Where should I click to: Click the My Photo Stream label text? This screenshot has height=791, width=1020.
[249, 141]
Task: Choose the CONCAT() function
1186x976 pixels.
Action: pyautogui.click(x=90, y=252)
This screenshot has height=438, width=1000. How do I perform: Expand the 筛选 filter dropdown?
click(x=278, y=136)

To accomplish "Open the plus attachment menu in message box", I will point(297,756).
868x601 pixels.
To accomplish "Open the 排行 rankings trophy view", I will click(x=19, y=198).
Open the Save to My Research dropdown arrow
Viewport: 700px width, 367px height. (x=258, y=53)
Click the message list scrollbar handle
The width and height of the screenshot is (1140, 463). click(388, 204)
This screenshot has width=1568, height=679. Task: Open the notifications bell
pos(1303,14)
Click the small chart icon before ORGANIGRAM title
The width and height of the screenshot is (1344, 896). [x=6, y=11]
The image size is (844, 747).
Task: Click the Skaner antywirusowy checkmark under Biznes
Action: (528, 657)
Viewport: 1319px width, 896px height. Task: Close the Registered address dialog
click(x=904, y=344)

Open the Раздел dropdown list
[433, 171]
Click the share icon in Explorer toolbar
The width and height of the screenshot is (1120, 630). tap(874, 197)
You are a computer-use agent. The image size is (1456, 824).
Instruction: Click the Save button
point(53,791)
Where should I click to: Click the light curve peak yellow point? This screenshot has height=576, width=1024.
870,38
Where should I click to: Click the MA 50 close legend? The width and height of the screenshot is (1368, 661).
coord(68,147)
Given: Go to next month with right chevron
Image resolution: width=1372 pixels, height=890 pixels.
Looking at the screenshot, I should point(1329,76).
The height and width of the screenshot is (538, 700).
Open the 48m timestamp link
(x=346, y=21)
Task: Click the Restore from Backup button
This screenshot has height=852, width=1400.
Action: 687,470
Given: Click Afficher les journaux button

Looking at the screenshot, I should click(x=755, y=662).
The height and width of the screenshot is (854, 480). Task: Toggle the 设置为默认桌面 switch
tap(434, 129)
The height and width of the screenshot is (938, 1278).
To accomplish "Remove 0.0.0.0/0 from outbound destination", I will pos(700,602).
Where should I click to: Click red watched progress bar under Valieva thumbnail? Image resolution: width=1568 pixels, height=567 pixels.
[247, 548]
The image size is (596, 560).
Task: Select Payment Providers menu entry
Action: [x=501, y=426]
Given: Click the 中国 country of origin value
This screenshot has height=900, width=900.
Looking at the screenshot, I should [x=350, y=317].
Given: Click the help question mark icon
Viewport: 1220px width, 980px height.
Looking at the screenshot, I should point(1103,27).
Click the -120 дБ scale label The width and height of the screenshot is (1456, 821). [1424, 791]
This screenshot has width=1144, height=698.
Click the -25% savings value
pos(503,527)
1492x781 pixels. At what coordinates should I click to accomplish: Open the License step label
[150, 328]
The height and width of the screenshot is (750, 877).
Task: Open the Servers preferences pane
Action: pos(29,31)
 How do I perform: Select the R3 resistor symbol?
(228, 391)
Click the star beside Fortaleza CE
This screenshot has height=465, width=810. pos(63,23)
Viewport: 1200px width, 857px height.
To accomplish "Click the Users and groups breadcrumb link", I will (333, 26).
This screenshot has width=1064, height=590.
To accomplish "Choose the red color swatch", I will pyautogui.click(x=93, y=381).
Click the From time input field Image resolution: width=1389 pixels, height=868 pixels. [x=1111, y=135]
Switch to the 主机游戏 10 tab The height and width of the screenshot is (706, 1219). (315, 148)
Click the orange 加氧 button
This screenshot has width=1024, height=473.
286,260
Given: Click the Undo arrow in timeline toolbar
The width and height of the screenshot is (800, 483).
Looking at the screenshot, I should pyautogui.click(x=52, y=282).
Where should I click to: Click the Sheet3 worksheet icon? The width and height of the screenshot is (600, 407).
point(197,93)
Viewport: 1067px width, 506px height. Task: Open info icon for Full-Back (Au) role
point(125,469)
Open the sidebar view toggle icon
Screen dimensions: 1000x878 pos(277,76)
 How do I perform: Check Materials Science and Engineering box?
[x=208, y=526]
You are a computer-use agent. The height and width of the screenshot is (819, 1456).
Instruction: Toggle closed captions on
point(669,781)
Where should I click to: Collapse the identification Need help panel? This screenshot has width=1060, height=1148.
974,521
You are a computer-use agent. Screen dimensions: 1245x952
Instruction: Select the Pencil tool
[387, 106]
══════
(GIVEN INSTRUCTION):
Could you update the material above by changing every "Where should I click to" to "Where do I click to" and leaving everything else unchanged?

(CORRECT OUTPUT):
Where do I click to: Click the My Photo Stream label text? This screenshot has height=791, width=1020.
[249, 141]
Task: Choose the CONCAT() function
1186x976 pixels.
Action: pyautogui.click(x=90, y=252)
This screenshot has height=438, width=1000. How do I perform: Expand the 筛选 filter dropdown?
click(x=278, y=136)

To accomplish "Open the plus attachment menu in message box", I will point(297,756).
868x601 pixels.
To accomplish "Open the 排行 rankings trophy view", I will click(x=19, y=198).
Open the Save to My Research dropdown arrow
Viewport: 700px width, 367px height. (x=258, y=53)
Click the message list scrollbar handle
The width and height of the screenshot is (1140, 463). click(388, 204)
This screenshot has width=1568, height=679. Task: Open the notifications bell
pos(1303,14)
Click the small chart icon before ORGANIGRAM title
The width and height of the screenshot is (1344, 896). [x=6, y=11]
The image size is (844, 747).
Task: Click the Skaner antywirusowy checkmark under Biznes
Action: (528, 657)
Viewport: 1319px width, 896px height. Task: Close the Registered address dialog
click(x=904, y=344)

Open the Раздел dropdown list
[433, 171]
Click the share icon in Explorer toolbar
The width and height of the screenshot is (1120, 630). tap(874, 197)
You are a computer-use agent. The image size is (1456, 824).
Instruction: Click the Save button
point(53,791)
Where do I click to: Click the light curve peak yellow point? This screenshot has height=576, width=1024.
870,38
Where do I click to: Click the MA 50 close legend? The width and height of the screenshot is (1368, 661).
coord(68,147)
Given: Go to next month with right chevron
Image resolution: width=1372 pixels, height=890 pixels.
Looking at the screenshot, I should point(1329,76).
The height and width of the screenshot is (538, 700).
Open the 48m timestamp link
(x=346, y=21)
Task: Click the Restore from Backup button
This screenshot has height=852, width=1400.
Action: 687,470
Given: Click Afficher les journaux button

Looking at the screenshot, I should click(x=755, y=662).
The height and width of the screenshot is (854, 480). Task: Toggle the 设置为默认桌面 switch
tap(434, 129)
The height and width of the screenshot is (938, 1278).
To accomplish "Remove 0.0.0.0/0 from outbound destination", I will pos(700,602).
Where do I click to: Click red watched progress bar under Valieva thumbnail? Image resolution: width=1568 pixels, height=567 pixels.
[247, 548]
The image size is (596, 560).
Task: Select Payment Providers menu entry
Action: [x=501, y=426]
Given: Click the 中国 country of origin value
This screenshot has height=900, width=900.
Looking at the screenshot, I should [x=350, y=317].
Given: Click the help question mark icon
Viewport: 1220px width, 980px height.
Looking at the screenshot, I should point(1103,27).
Click the -120 дБ scale label The width and height of the screenshot is (1456, 821). [1424, 791]
This screenshot has width=1144, height=698.
Click the -25% savings value
pos(503,527)
1492x781 pixels. At what coordinates should I click to accomplish: Open the License step label
[150, 328]
The height and width of the screenshot is (750, 877).
Task: Open the Servers preferences pane
Action: pos(29,31)
 How do I perform: Select the R3 resistor symbol?
(228, 391)
Click the star beside Fortaleza CE
This screenshot has height=465, width=810. pos(63,23)
Viewport: 1200px width, 857px height.
To accomplish "Click the Users and groups breadcrumb link", I will (333, 26).
This screenshot has width=1064, height=590.
To accomplish "Choose the red color swatch", I will pyautogui.click(x=93, y=381).
Click the From time input field Image resolution: width=1389 pixels, height=868 pixels. [x=1111, y=135]
Switch to the 主机游戏 10 tab The height and width of the screenshot is (706, 1219). (315, 148)
Click the orange 加氧 button
This screenshot has width=1024, height=473.
286,260
Given: Click the Undo arrow in timeline toolbar
The width and height of the screenshot is (800, 483).
Looking at the screenshot, I should pyautogui.click(x=52, y=282).
Where do I click to: Click the Sheet3 worksheet icon? The width and height of the screenshot is (600, 407).
point(197,93)
Viewport: 1067px width, 506px height. Task: Open info icon for Full-Back (Au) role
point(125,469)
Open the sidebar view toggle icon
Screen dimensions: 1000x878 pos(277,76)
 How do I perform: Check Materials Science and Engineering box?
[x=208, y=526]
You are a computer-use agent. The height and width of the screenshot is (819, 1456).
Instruction: Toggle closed captions on
point(669,781)
Where do I click to: Collapse the identification Need help panel? This screenshot has width=1060, height=1148.
974,521
You are a computer-use agent. Screen dimensions: 1245x952
Instruction: Select the Pencil tool
[387, 106]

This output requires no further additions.